--- start Given data ---

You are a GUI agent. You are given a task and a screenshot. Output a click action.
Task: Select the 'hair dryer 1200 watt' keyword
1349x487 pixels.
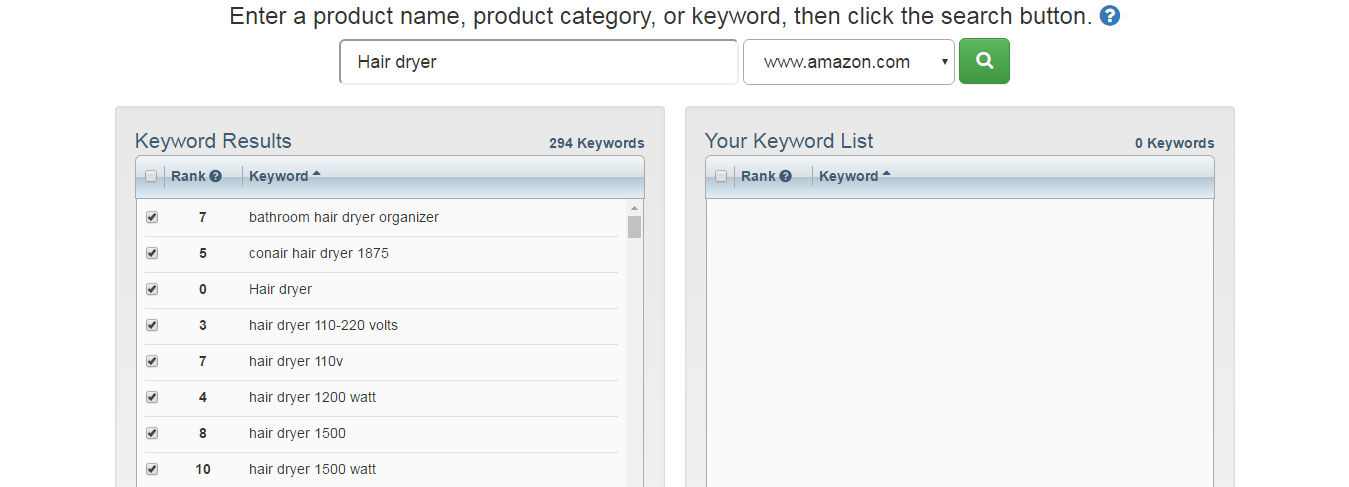point(312,397)
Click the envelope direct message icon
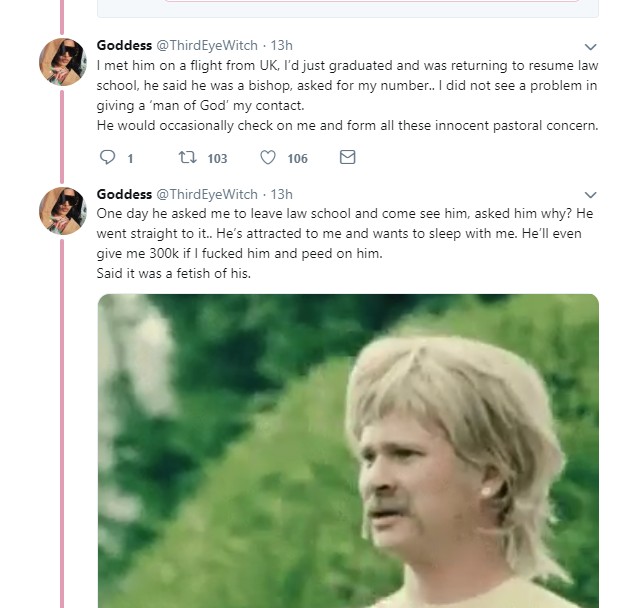Screen dimensions: 631x608 [347, 158]
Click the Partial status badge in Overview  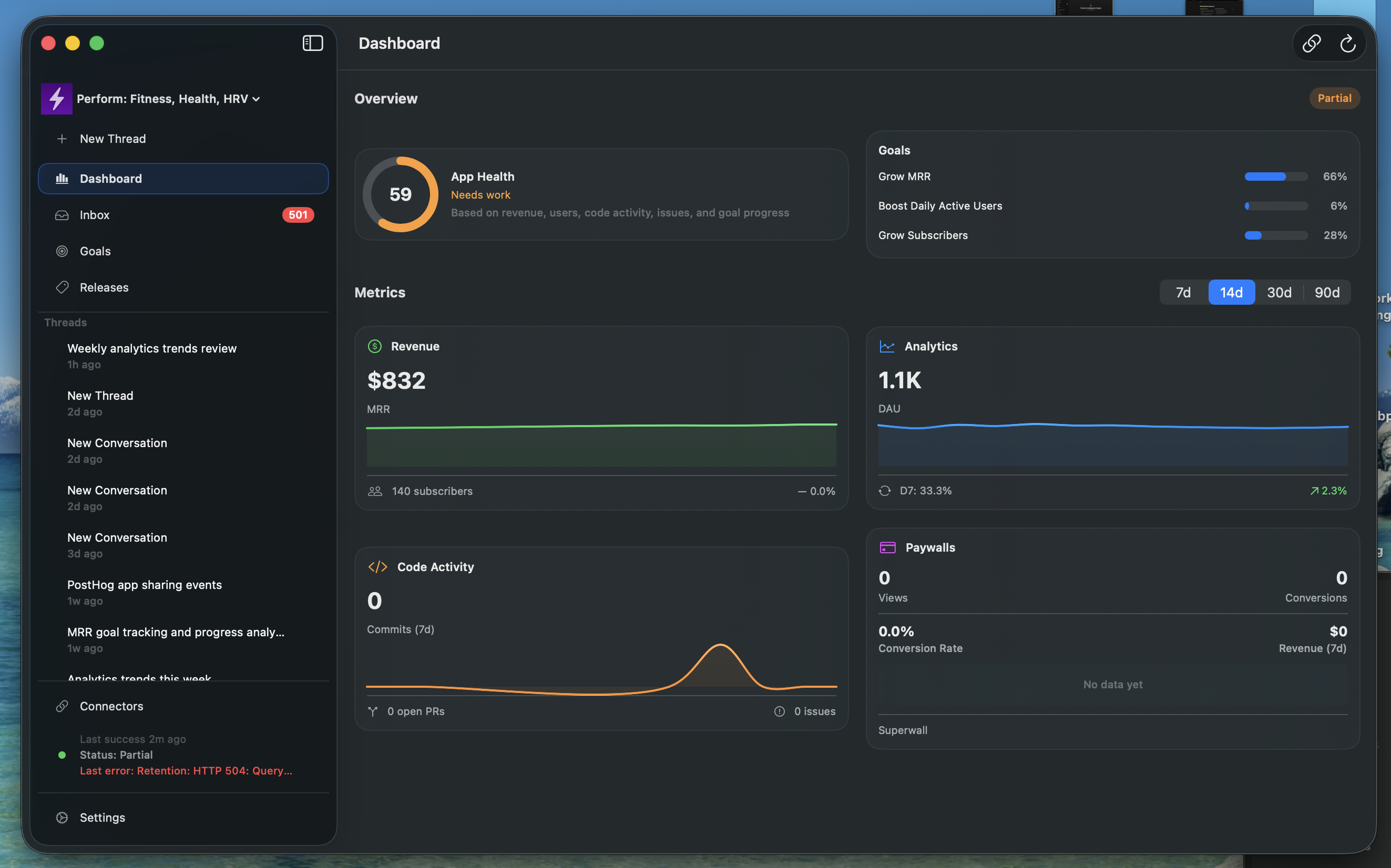1334,98
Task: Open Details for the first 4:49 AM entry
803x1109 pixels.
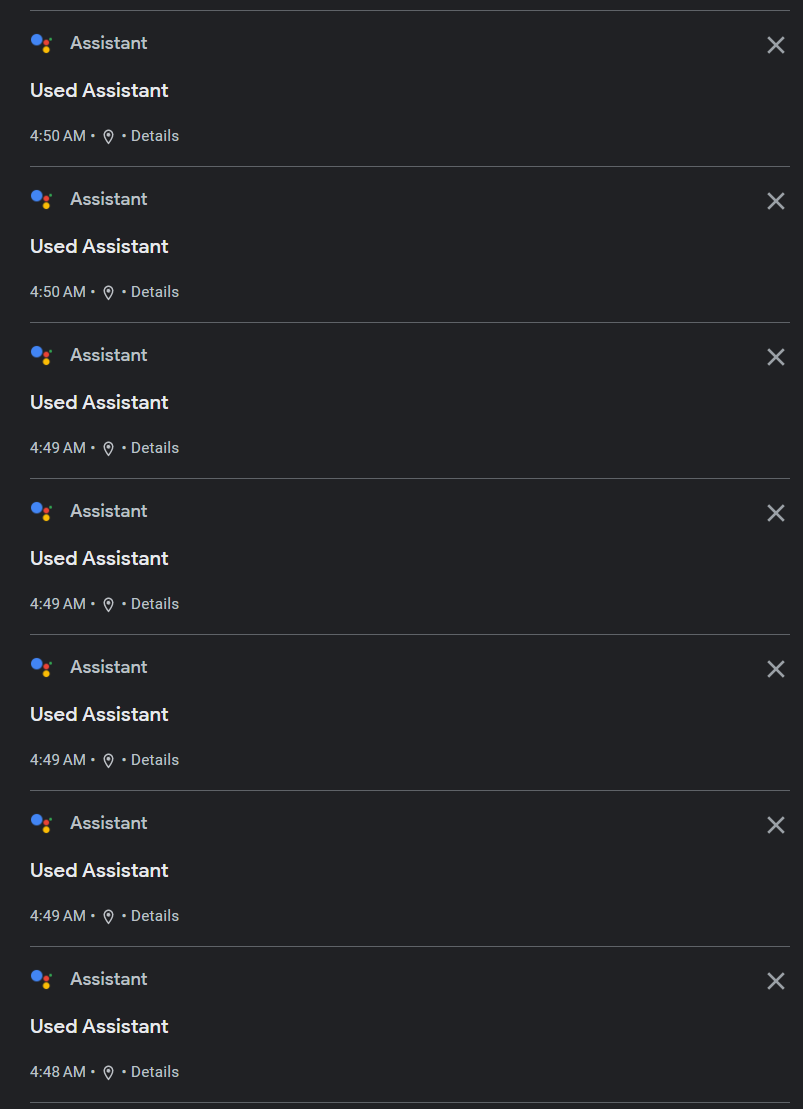Action: pyautogui.click(x=155, y=448)
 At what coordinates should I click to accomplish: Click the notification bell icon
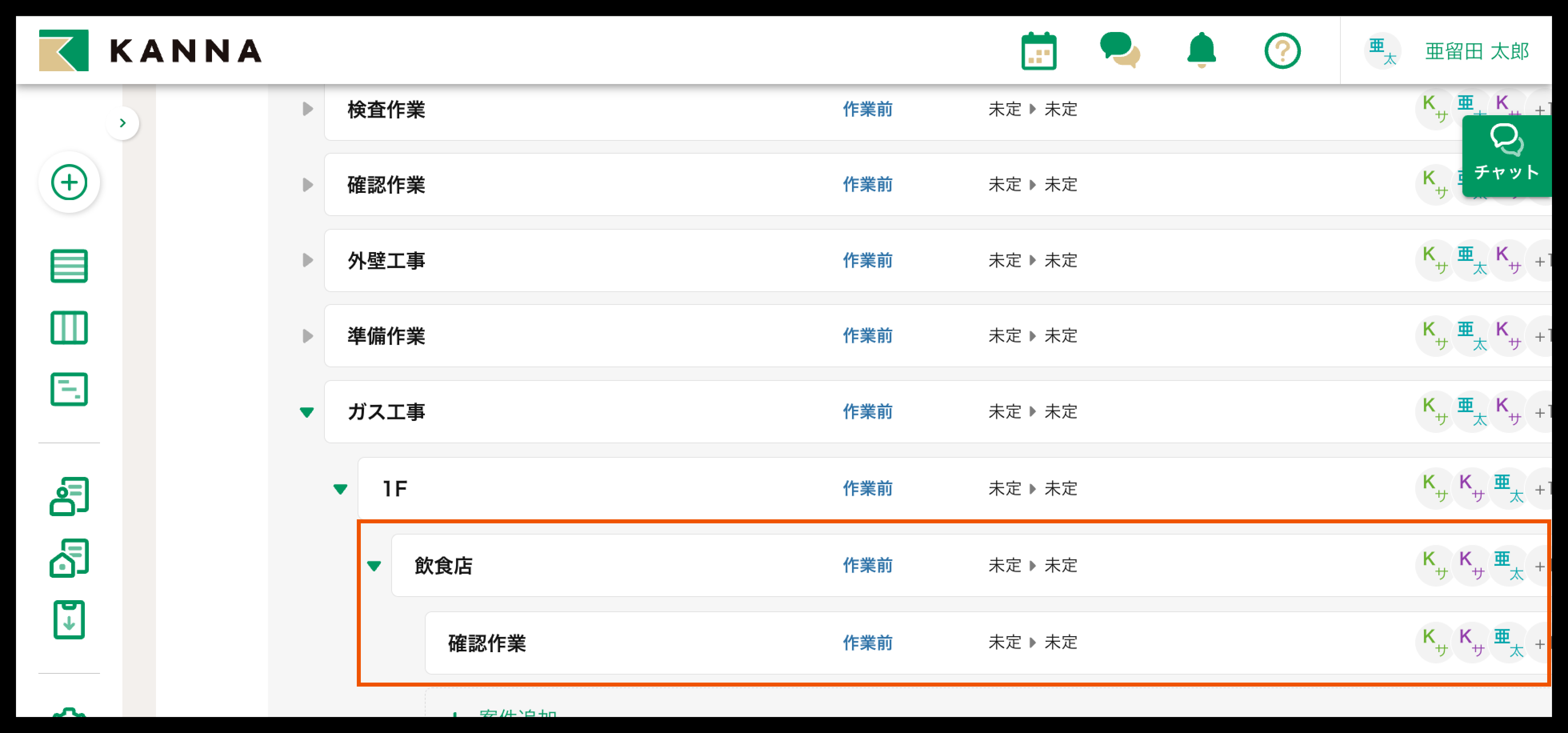(1201, 51)
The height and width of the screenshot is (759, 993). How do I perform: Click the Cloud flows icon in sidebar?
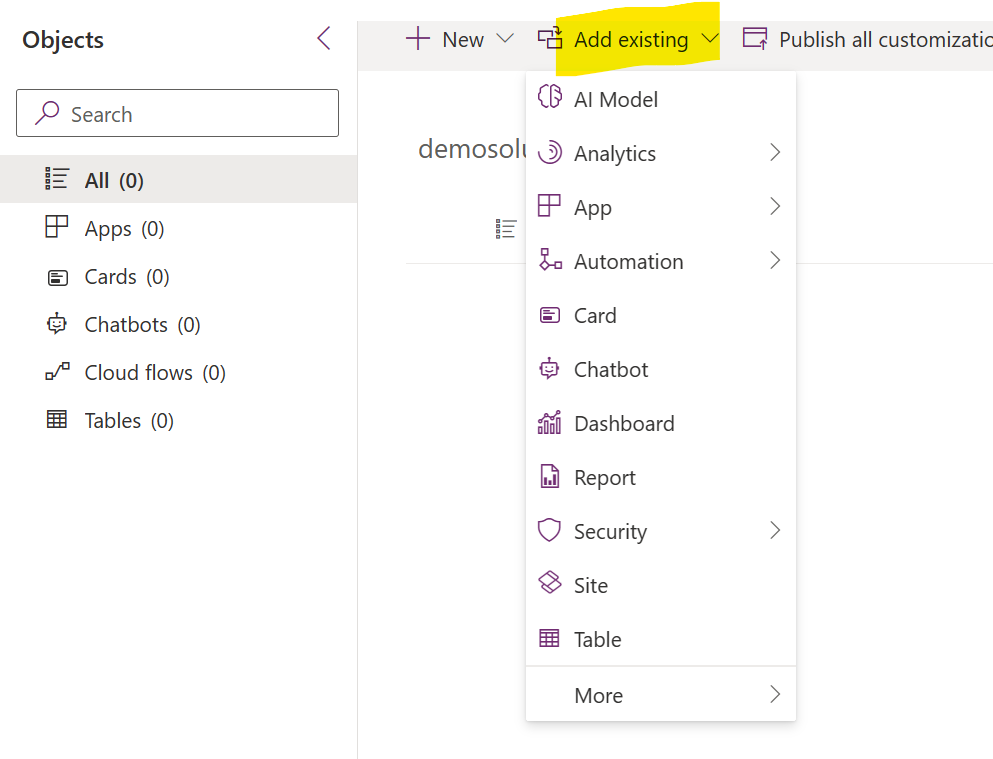pyautogui.click(x=57, y=372)
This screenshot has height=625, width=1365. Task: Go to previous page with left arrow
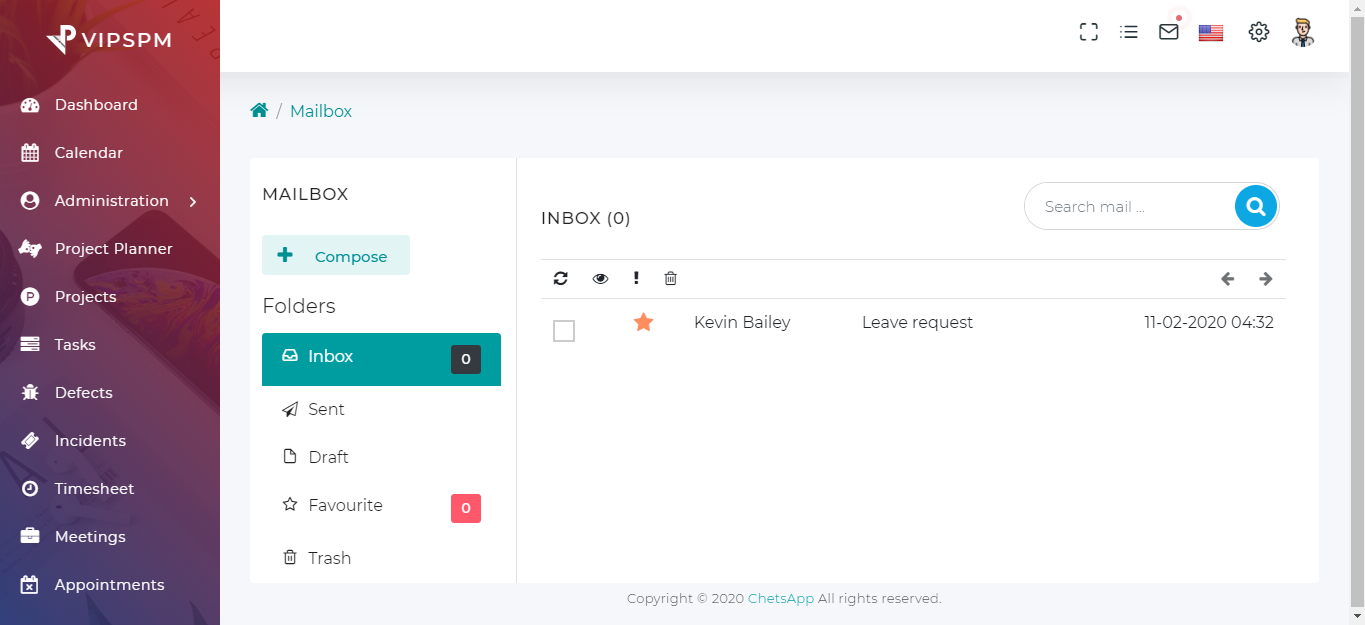point(1228,279)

--- end Given data ---

» **Exercise brief**
Convert the records from the line containing "At what coordinates" through the end of the records into a JSON list of strings, one string per line, skipping blank lines. Leave the pictures out.

» **Task result**
[
  " At what coordinates should I click to accomplish: Click the notification bell icon",
  "(1201, 51)",
  "The height and width of the screenshot is (759, 993). How do I perform: Click the Cloud flows icon in sidebar?",
  "pyautogui.click(x=57, y=372)",
  "This screenshot has height=625, width=1365. Task: Go to previous page with left arrow",
  "point(1228,279)"
]